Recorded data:
⁂
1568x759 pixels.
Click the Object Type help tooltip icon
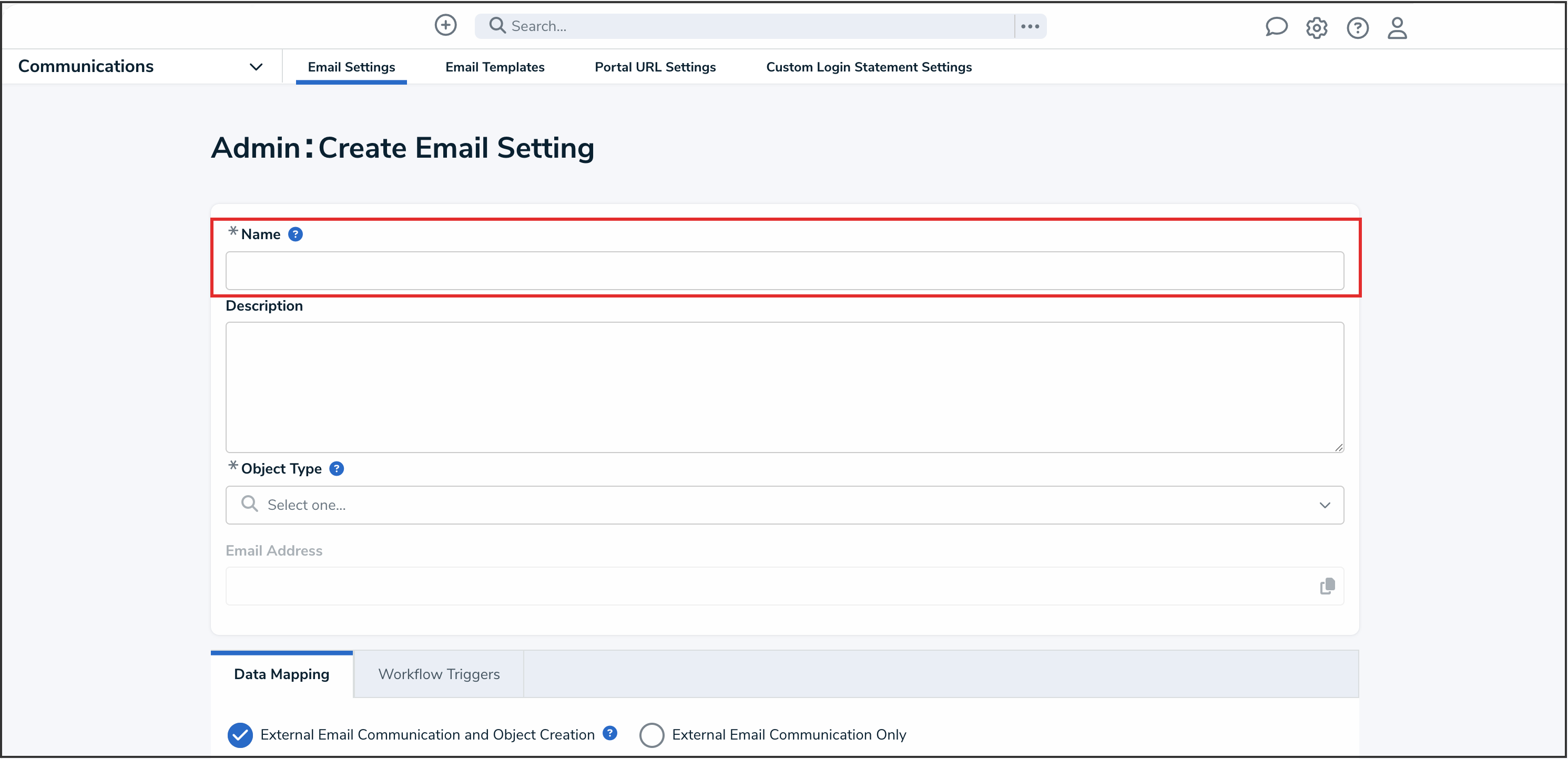(336, 469)
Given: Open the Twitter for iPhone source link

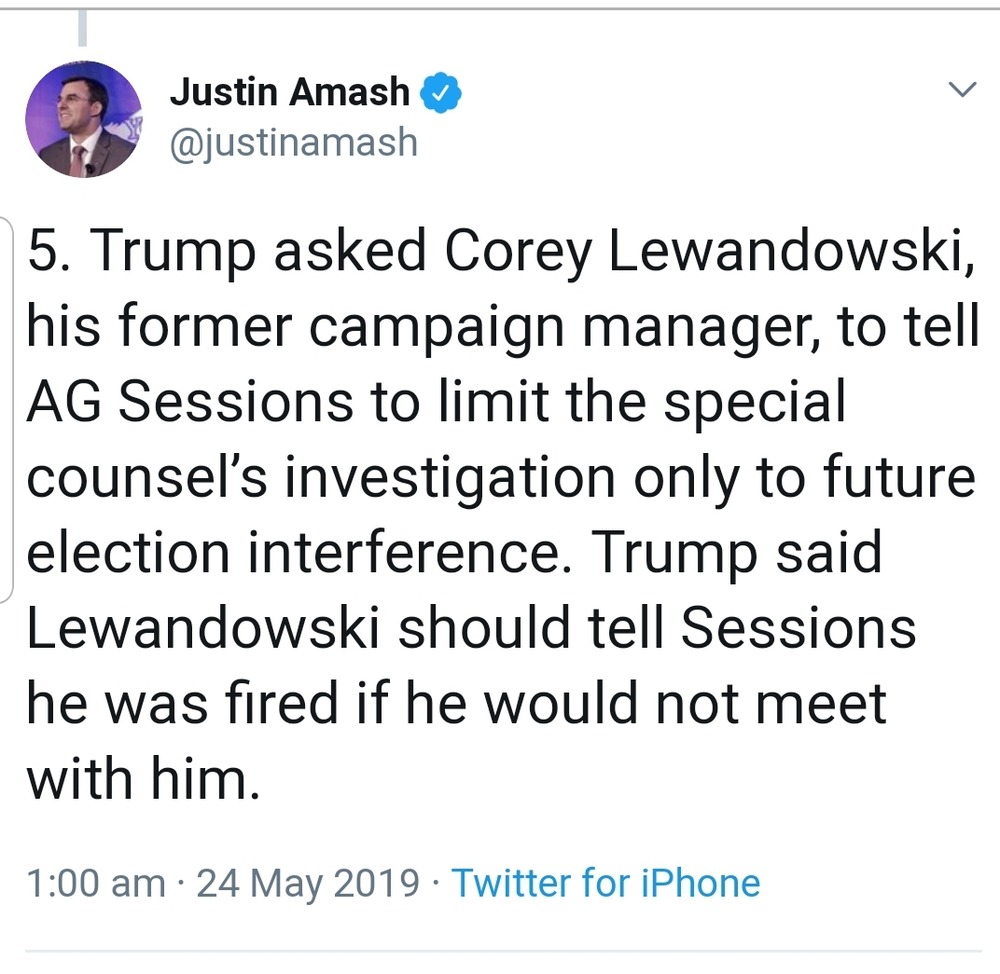Looking at the screenshot, I should click(605, 883).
⁂
TO DO:
Which lines in the rows above contain the string "tooltip"? Copy each of them out in full.

SOLUTION TO THE PROBLEM:
Click the Object Type help tooltip icon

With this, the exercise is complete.